Let Me Spell It Out For You

Note: I added a direct link to the NBA portion of the Sports Bloggers Live internet radio show. See previous post.

Barring an injury to one of the Spurs Big Three, the Sonics aren't winning this series. They can, however, win a game (possible) or two (highly unlikely). Here's how:

A) Pray the Spurs have one of those games. Spurs fans know what I am talking about. Totally lackluster play with numerous unforced turnovers and/or a well-placed 0-17 shooting drought that includes a dozen easily makeable shots.

B) Go to a 2-3 zone for the whole game. Look people, the Sonics are a HORRIBLE defensive team. They have nobody that can stay in front of Tony Parker or The Sickness. They have only one guy that can challenge shots in the paint (JJ). They have one guy (JJ) that has a prayer when it comes to slowing Duncan. They have no chance of slowing the Spurs straight up. That's why they have to go to a 2-3 zone.

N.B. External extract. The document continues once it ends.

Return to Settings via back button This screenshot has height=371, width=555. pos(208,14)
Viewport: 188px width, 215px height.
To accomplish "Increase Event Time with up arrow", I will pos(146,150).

And when I say 2-3, I mean five guys in the paint at all times. Put JJ right under the basket with Evans and Lewis on the boxes. Allen and Ridnour man the elbows. Nobody is allowed within 5 feet of Tony Parker until he gets into the paint. The guy is an awful jump shooter. Luke Ridnour has a better jump shot than The Wee Frenchman (yes, Sonics fans, he's that bad). The Sonics should be begging him to shoot outside the paint. Go under every screen, play way, way, way off him (I'm talking cornerback-defending-Randy-Moss off him). The Spurs do have some good outside shooters (Barry, Manu, Udrih, Horry, Brown, G. Robinson), but, hey, maybe they go cold or maybe the Spurs start trying to force the ball into TD despite the immediate triple team. Either of those scenarios are more likely than Parker/'Nobili missing easy layups or Fortson/Collison/Potato figuring out a way to guard Duncan without fouling him.

***

Sometime later this week I'll post my thoughts on the MVP.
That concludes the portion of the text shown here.